» **Obiettivo**
Converti tutto il materiale seguente in una tabella Markdown con due colonne, «N.» e «Testo», inserendo in ciascuna riga il numero progressivo e la riga di testo corrispondente. Escludi le righe vuote.

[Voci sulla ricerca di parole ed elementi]
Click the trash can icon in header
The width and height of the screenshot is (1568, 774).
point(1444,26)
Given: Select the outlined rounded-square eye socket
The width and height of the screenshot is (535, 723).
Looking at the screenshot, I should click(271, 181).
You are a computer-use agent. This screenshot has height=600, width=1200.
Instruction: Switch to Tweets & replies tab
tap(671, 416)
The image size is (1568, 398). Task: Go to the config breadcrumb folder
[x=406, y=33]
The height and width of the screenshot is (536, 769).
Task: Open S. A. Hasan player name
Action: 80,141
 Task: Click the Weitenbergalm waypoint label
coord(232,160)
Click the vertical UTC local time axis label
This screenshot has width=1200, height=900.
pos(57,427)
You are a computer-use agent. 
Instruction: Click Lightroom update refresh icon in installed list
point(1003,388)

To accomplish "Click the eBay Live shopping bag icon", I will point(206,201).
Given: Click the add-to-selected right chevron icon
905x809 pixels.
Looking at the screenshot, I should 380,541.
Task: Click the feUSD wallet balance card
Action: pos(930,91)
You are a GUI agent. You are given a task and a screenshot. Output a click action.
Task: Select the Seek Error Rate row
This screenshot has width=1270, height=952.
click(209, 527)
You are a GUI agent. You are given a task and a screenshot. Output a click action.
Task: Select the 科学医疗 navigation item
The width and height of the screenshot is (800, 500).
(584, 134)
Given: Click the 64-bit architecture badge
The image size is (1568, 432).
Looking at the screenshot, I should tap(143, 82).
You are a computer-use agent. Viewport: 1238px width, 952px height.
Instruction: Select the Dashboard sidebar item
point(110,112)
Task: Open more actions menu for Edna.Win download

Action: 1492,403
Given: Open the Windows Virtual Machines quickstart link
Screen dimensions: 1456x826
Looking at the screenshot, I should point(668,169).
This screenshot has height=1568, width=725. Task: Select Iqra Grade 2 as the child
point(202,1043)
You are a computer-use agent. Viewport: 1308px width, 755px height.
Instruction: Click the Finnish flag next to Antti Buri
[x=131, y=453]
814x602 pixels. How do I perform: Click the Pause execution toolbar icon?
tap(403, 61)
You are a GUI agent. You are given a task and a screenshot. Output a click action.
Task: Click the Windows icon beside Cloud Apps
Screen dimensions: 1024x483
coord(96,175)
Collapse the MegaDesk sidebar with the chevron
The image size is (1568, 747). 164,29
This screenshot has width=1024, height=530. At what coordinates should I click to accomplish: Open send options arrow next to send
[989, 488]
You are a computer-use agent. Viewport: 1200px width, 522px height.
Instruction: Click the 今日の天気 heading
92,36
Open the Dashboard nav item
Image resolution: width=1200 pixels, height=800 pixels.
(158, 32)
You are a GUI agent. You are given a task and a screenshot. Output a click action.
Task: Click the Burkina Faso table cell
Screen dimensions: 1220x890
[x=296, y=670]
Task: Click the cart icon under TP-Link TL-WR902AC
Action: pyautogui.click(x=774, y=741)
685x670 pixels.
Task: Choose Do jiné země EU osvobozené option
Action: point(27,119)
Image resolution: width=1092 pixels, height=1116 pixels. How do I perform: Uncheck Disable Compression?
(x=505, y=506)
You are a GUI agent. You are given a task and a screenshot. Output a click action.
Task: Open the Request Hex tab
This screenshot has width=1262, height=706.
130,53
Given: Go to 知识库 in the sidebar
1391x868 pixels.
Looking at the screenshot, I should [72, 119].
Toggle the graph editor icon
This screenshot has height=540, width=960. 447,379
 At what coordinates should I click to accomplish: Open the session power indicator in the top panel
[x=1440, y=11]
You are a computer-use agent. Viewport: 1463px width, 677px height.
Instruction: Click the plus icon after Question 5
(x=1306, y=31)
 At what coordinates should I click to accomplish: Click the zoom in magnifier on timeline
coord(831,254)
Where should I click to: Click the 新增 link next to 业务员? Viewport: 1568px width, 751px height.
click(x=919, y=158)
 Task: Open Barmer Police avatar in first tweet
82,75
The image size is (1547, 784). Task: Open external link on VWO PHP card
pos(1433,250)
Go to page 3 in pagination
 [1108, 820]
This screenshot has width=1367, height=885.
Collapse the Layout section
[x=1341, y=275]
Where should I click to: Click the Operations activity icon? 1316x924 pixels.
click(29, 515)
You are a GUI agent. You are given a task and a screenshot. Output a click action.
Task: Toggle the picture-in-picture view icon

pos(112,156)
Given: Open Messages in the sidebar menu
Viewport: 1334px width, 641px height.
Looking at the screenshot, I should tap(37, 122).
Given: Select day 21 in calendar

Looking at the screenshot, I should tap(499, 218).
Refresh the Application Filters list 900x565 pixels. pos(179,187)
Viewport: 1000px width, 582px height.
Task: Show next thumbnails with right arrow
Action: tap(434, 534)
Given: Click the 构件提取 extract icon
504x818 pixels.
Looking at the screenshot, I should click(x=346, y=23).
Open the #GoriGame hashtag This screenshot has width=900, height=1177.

» **Risposta al compito**
| N. | Testo |
|---|---|
| 1 | Click the trash can icon in header |
| 2 | The width and height of the screenshot is (1568, 774). |
| 3 | point(1444,26) |
| 4 | Given: Select the outlined rounded-square eye socket |
| 5 | The width and height of the screenshot is (535, 723). |
| 6 | Looking at the screenshot, I should click(271, 181). |
| 7 | You are a computer-use agent. This screenshot has height=600, width=1200. |
| 8 | Instruction: Switch to Tweets & replies tab |
| 9 | tap(671, 416) |
| 10 | The image size is (1568, 398). Task: Go to the config breadcrumb folder |
| 11 | [x=406, y=33] |
| 12 | The height and width of the screenshot is (536, 769). |
| 13 | Task: Open S. A. Hasan player name |
| 14 | Action: 80,141 |
| 15 |  Task: Click the Weitenbergalm waypoint label |
| 16 | coord(232,160) |
| 17 | Click the vertical UTC local time axis label |
| 18 | This screenshot has width=1200, height=900. |
| 19 | pos(57,427) |
| 20 | You are a computer-use agent.  |
| 21 | Instruction: Click Lightroom update refresh icon in installed list |
| 22 | point(1003,388) |
| 23 | To accomplish "Click the eBay Live shopping bag icon", I will point(206,201). |
| 24 | Given: Click the add-to-selected right chevron icon |
| 25 | 905x809 pixels. |
| 26 | Looking at the screenshot, I should 380,541. |
| 27 | Task: Click the feUSD wallet balance card |
| 28 | Action: pos(930,91) |
| 29 | You are a GUI agent. You are given a task and a screenshot. Output a click action. |
| 30 | Task: Select the Seek Error Rate row |
| 31 | This screenshot has width=1270, height=952. |
| 32 | click(209, 527) |
| 33 | You are a GUI agent. You are given a task and a screenshot. Output a click action. |
| 34 | Task: Select the 科学医疗 navigation item |
| 35 | The width and height of the screenshot is (800, 500). |
| 36 | (584, 134) |
| 37 | Given: Click the 64-bit architecture badge |
| 38 | The image size is (1568, 432). |
| 39 | Looking at the screenshot, I should tap(143, 82). |
| 40 | You are a computer-use agent. Viewport: 1238px width, 952px height. |
| 41 | Instruction: Select the Dashboard sidebar item |
| 42 | point(110,112) |
| 43 | Task: Open more actions menu for Edna.Win download |
| 44 | Action: 1492,403 |
| 45 | Given: Open the Windows Virtual Machines quickstart link |
| 46 | Screen dimensions: 1456x826 |
| 47 | Looking at the screenshot, I should point(668,169). |
| 48 | This screenshot has height=1568, width=725. Task: Select Iqra Grade 2 as the child |
| 49 | point(202,1043) |
| 50 | You are a computer-use agent. Viewport: 1308px width, 755px height. |
| 51 | Instruction: Click the Finnish flag next to Antti Buri |
| 52 | [x=131, y=453] |
| 53 | 814x602 pixels. How do I perform: Click the Pause execution toolbar icon? |
| 54 | tap(403, 61) |
| 55 | You are a GUI agent. You are given a task and a screenshot. Output a click action. |
| 56 | Task: Click the Windows icon beside Cloud Apps |
| 57 | Screen dimensions: 1024x483 |
| 58 | coord(96,175) |
| 59 | Collapse the MegaDesk sidebar with the chevron |
| 60 | The image size is (1568, 747). 164,29 |
| 61 | This screenshot has width=1024, height=530. At what coordinates should I click to accomplish: Open send options arrow next to send |
| 62 | [989, 488] |
| 63 | You are a computer-use agent. Viewport: 1200px width, 522px height. |
| 64 | Instruction: Click the 今日の天気 heading |
| 65 | 92,36 |
| 66 | Open the Dashboard nav item |
| 67 | Image resolution: width=1200 pixels, height=800 pixels. |
| 68 | (158, 32) |
| 69 | You are a GUI agent. You are given a task and a screenshot. Output a click action. |
| 70 | Task: Click the Burkina Faso table cell |
| 71 | Screen dimensions: 1220x890 |
| 72 | [x=296, y=670] |
| 73 | Task: Click the cart icon under TP-Link TL-WR902AC |
| 74 | Action: pyautogui.click(x=774, y=741) |
| 75 | 685x670 pixels. |
| 76 | Task: Choose Do jiné země EU osvobozené option |
| 77 | Action: point(27,119) |
| 78 | Image resolution: width=1092 pixels, height=1116 pixels. How do I perform: Uncheck Disable Compression? |
| 79 | (x=505, y=506) |
| 80 | You are a GUI agent. You are given a task and a screenshot. Output a click action. |
| 81 | Task: Open the Request Hex tab |
| 82 | This screenshot has width=1262, height=706. |
| 83 | 130,53 |
| 84 | Given: Go to 知识库 in the sidebar |
| 85 | 1391x868 pixels. |
| 86 | Looking at the screenshot, I should [72, 119]. |
| 87 | Toggle the graph editor icon |
| 88 | This screenshot has height=540, width=960. 447,379 |
| 89 |  At what coordinates should I click to accomplish: Open the session power indicator in the top panel |
| 90 | [x=1440, y=11] |
| 91 | You are a computer-use agent. Viewport: 1463px width, 677px height. |
| 92 | Instruction: Click the plus icon after Question 5 |
| 93 | (x=1306, y=31) |
| 94 |  At what coordinates should I click to accomplish: Click the zoom in magnifier on timeline |
| 95 | coord(831,254) |
| 96 | Where should I click to: Click the 新增 link next to 业务员? Viewport: 1568px width, 751px height. |
| 97 | click(x=919, y=158) |
| 98 |  Task: Open Barmer Police avatar in first tweet |
| 99 | 82,75 |
| 100 | The image size is (1547, 784). Task: Open external link on VWO PHP card |
| 101 | pos(1433,250) |
| 102 | Go to page 3 in pagination |
| 103 |  [1108, 820] |
| 104 | This screenshot has width=1367, height=885. |
| 105 | Collapse the Layout section |
| 106 | [x=1341, y=275] |
| 107 | Where should I click to: Click the Operations activity icon? 1316x924 pixels. |
| 108 | click(29, 515) |
| 109 | You are a GUI agent. You are given a task and a screenshot. Output a click action. |
| 110 | Task: Toggle the picture-in-picture view icon |
| 111 | pos(112,156) |
| 112 | Given: Open Messages in the sidebar menu |
| 113 | Viewport: 1334px width, 641px height. |
| 114 | Looking at the screenshot, I should tap(37, 122). |
| 115 | Given: Select day 21 in calendar |
| 116 | Looking at the screenshot, I should tap(499, 218). |
| 117 | Refresh the Application Filters list 900x565 pixels. pos(179,187) |
| 118 | Viewport: 1000px width, 582px height. |
| 119 | Task: Show next thumbnails with right arrow |
| 120 | Action: tap(434, 534) |
| 121 | Given: Click the 构件提取 extract icon |
| 122 | 504x818 pixels. |
| 123 | Looking at the screenshot, I should click(x=346, y=23). |
| 124 | Open the #GoriGame hashtag This screenshot has width=900, height=1177. |